Martial arts (literally meaning arts of war but usually referred as fighting arts) are extensive systems of codified practices and traditions of combat. Martial arts all have similar objectives: to physically defeat other persons or defend oneself or others from physical threat. Some martial arts are also linked to beliefs systems such as Hinduism, Buddhism, Daoism, Confucianism or Shinto while others follow a secular code of honor. Martial arts are considered as both an art and a science. Many arts are also practiced competitively, most commonly as combat sports, but competitions may also take the form of "forms competition."
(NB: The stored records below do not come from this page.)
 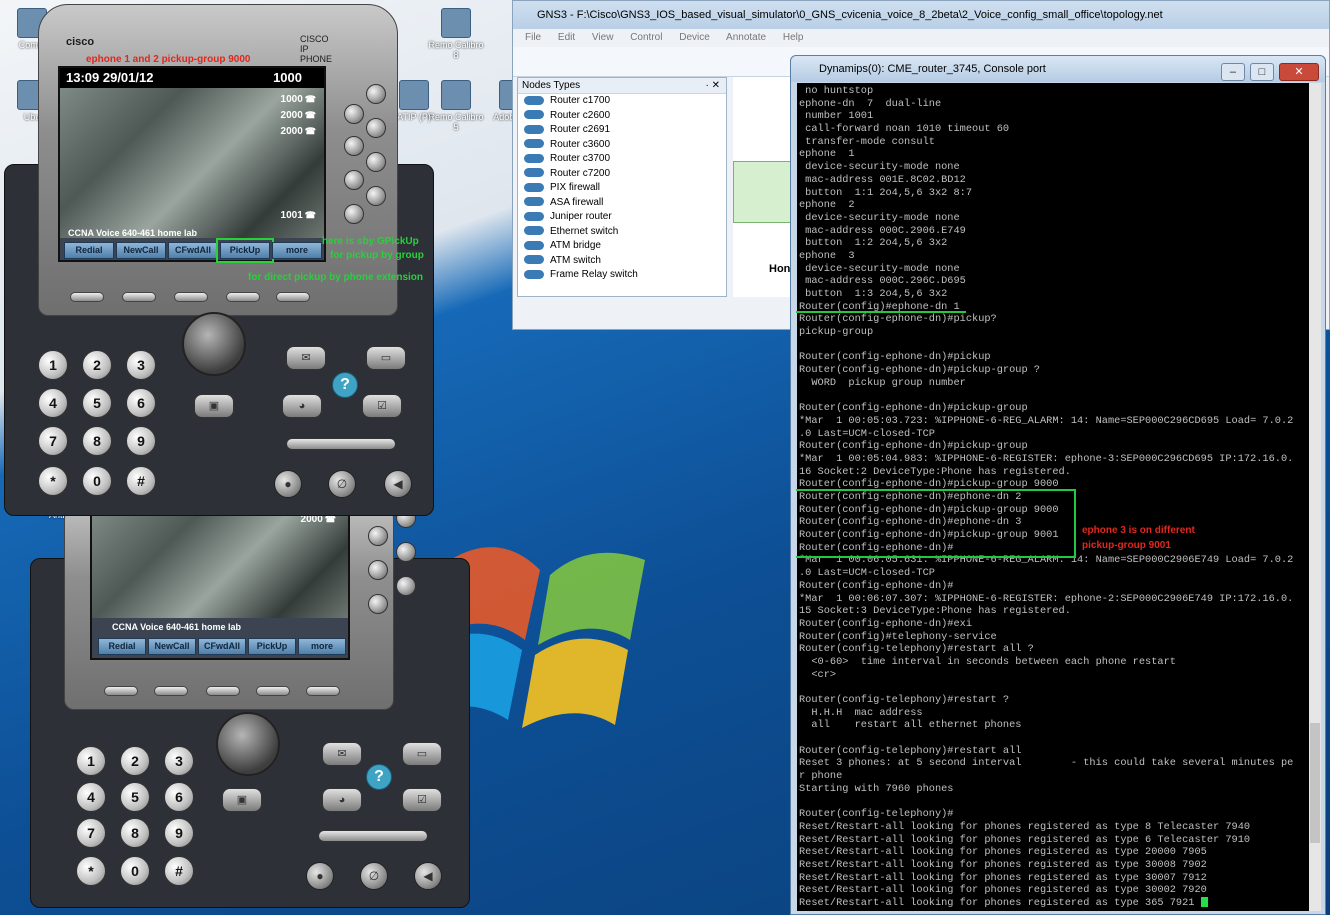 I want to click on key-7: 7, so click(x=91, y=833).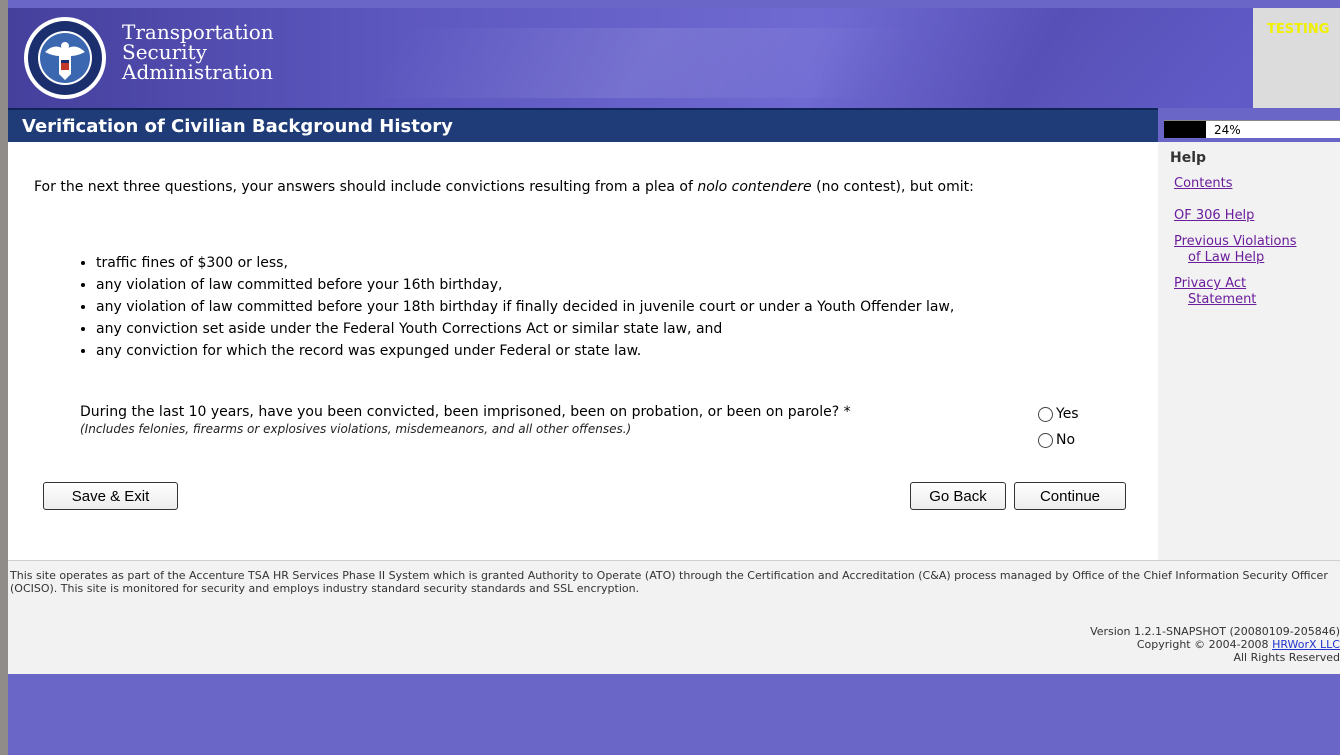 This screenshot has height=755, width=1340. I want to click on progress-fill, so click(1186, 130).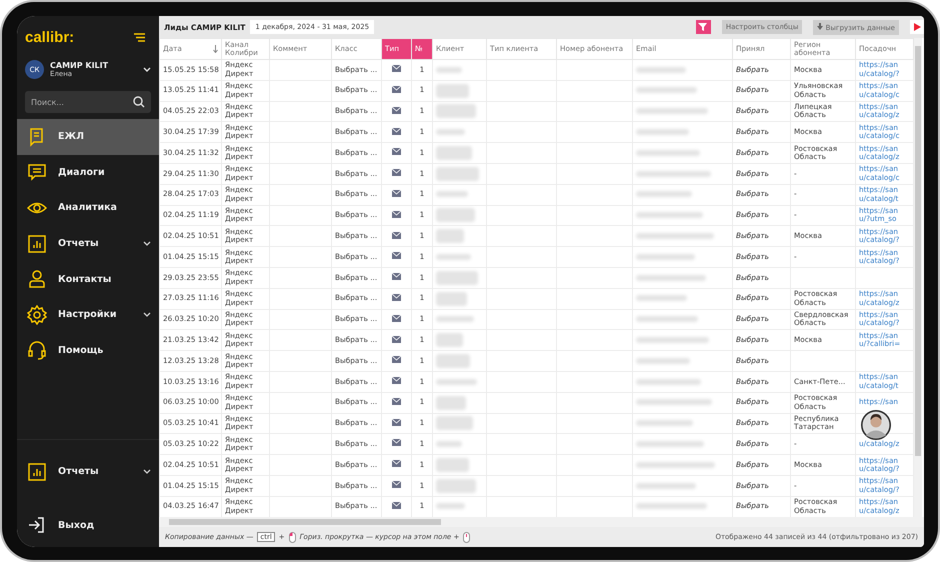  Describe the element at coordinates (704, 27) in the screenshot. I see `filter-button` at that location. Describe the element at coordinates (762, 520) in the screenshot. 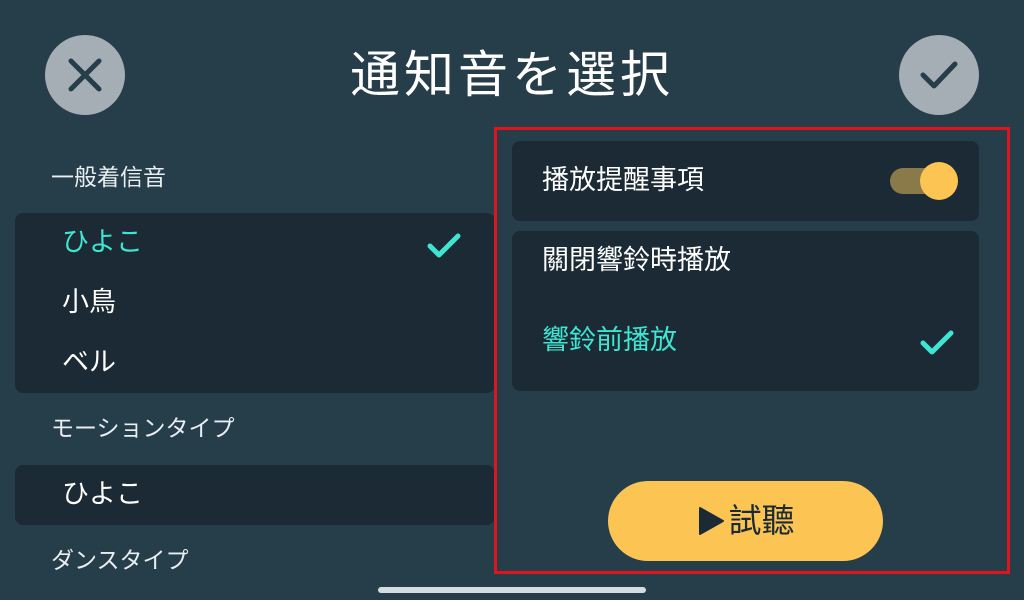

I see `listen-button-label: 試聽` at that location.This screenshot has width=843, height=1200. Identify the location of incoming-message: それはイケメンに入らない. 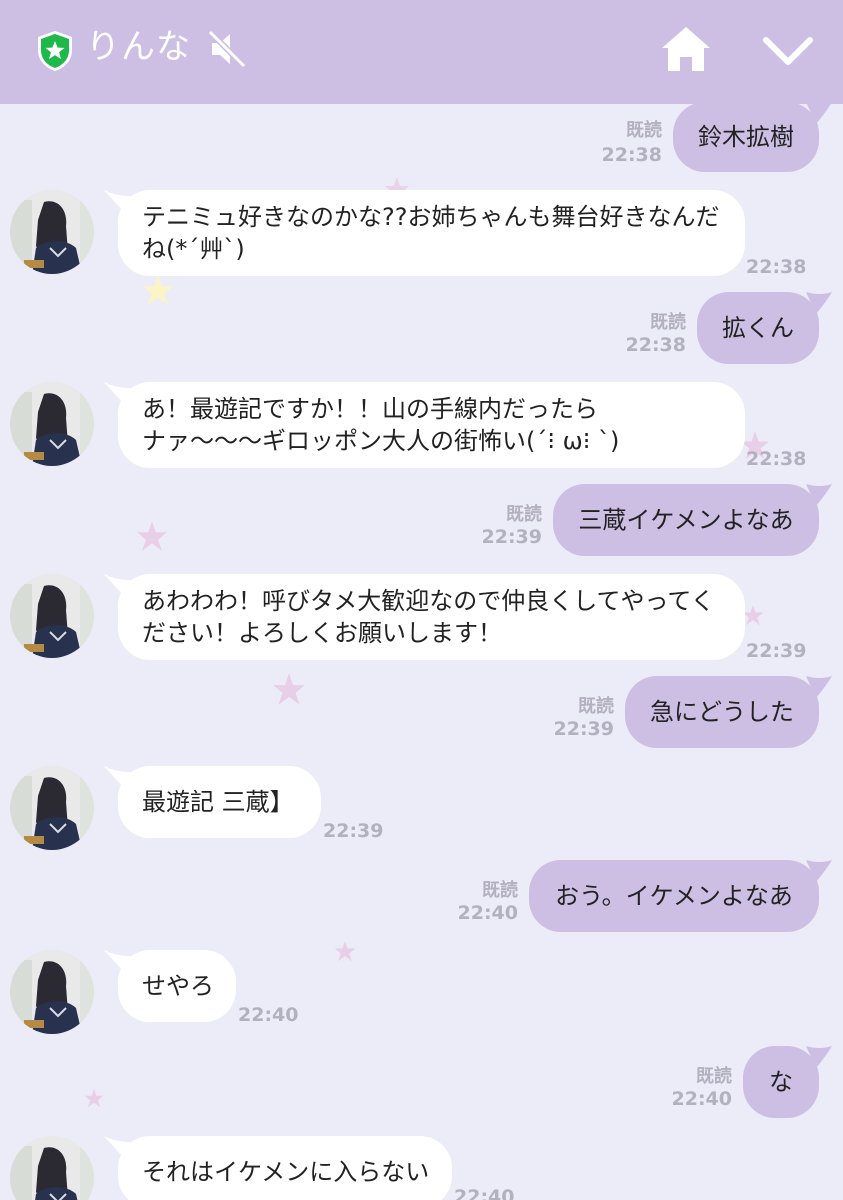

The term martial arts refers to the art of warfare (derived from Mars the Roman god of war) and comes from a 15th-century European term referring to what are now known as historical European martial arts specifically to what is today known as Historical Fencing, but is now most commonly associated with Asian fighting styles, especially the combat systems that originated in East Asia. The term both in its literal meaning however, and in its subsequent usage may be taken to refer to any codified combat system, regardless of origin, a practitioner of martial arts is referred to as a martial artist. Martial arts have originated and evolved in various cultures at various times. In the Americas, Native Americans have traditions of open-handed martial arts such as wrestling, while Hawaiians have historically practiced arts featuring small and large-joint manipulation. A mix of origins is found in the athletic movements of Capoeira, which African slaves developed in Brazil based on skills they had brought from Africa.
While each style has unique facets that differentiate it from other martial arts, a common characteristic is the systematization of fighting techniques. Methods of training vary and may include sparring (simulated combat) or formal sets or routines of techniques known as forms or kata. Forms are especially common in the Asian and Asian-derived martial arts.